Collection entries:
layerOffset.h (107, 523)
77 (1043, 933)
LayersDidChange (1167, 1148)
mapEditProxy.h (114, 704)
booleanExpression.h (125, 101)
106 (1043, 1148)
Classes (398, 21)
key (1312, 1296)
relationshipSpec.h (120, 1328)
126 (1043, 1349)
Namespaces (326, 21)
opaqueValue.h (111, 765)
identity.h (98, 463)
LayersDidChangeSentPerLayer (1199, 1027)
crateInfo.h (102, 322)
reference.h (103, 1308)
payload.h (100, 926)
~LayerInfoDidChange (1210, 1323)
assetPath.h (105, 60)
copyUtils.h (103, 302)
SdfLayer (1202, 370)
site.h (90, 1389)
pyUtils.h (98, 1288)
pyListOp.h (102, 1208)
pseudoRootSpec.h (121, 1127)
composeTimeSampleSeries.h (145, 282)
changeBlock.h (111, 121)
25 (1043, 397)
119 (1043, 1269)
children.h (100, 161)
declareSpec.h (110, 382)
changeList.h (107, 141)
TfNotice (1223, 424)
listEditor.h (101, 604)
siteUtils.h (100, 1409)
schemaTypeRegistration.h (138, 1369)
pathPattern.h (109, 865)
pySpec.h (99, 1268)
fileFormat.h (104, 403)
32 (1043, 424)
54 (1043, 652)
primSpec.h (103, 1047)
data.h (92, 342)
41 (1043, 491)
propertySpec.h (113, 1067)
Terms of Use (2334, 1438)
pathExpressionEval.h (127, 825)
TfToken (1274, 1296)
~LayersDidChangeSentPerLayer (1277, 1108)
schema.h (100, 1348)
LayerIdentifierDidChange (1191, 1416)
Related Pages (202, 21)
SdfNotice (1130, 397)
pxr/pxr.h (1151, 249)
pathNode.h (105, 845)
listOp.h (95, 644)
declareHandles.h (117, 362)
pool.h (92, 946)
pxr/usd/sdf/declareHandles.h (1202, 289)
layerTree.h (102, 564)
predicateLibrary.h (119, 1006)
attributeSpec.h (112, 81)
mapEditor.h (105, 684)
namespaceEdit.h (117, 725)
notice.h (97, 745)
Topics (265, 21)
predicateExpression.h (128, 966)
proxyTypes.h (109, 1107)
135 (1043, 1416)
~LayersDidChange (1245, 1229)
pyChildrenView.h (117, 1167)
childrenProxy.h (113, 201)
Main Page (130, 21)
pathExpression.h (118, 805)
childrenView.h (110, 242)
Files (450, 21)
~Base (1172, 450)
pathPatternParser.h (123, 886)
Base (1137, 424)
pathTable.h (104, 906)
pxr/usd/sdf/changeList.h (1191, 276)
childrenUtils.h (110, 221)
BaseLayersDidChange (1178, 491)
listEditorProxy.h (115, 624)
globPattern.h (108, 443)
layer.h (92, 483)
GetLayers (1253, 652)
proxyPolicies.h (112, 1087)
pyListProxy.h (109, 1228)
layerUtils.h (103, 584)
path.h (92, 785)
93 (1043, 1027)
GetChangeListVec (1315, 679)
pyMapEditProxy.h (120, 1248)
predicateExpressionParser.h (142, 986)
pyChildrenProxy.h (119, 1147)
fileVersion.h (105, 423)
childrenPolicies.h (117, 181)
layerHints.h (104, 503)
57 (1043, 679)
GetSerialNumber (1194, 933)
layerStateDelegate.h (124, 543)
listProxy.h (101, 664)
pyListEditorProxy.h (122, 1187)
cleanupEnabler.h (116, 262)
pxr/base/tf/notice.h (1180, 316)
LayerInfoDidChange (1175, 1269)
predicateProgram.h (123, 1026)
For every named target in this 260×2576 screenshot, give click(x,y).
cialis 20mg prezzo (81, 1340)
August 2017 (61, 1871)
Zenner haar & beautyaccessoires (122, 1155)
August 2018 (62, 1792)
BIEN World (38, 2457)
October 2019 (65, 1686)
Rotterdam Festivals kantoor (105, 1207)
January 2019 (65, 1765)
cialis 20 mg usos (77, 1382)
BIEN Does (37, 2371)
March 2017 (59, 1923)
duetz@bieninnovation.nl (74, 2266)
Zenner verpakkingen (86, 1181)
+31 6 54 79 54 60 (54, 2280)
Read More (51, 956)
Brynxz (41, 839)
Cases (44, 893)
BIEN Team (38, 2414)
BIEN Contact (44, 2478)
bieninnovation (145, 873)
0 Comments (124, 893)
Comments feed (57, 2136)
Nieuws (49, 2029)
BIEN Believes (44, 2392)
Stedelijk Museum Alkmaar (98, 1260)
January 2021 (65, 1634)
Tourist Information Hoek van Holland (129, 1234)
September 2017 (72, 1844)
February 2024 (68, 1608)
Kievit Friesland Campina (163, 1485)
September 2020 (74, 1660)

▶ _Problem to work on_
Pick from the records each line that contains the word "cialis" and show it.

▶ _Exercise result_
cialis 20mg prezzo (81, 1340)
cialis 20 mg usos (77, 1382)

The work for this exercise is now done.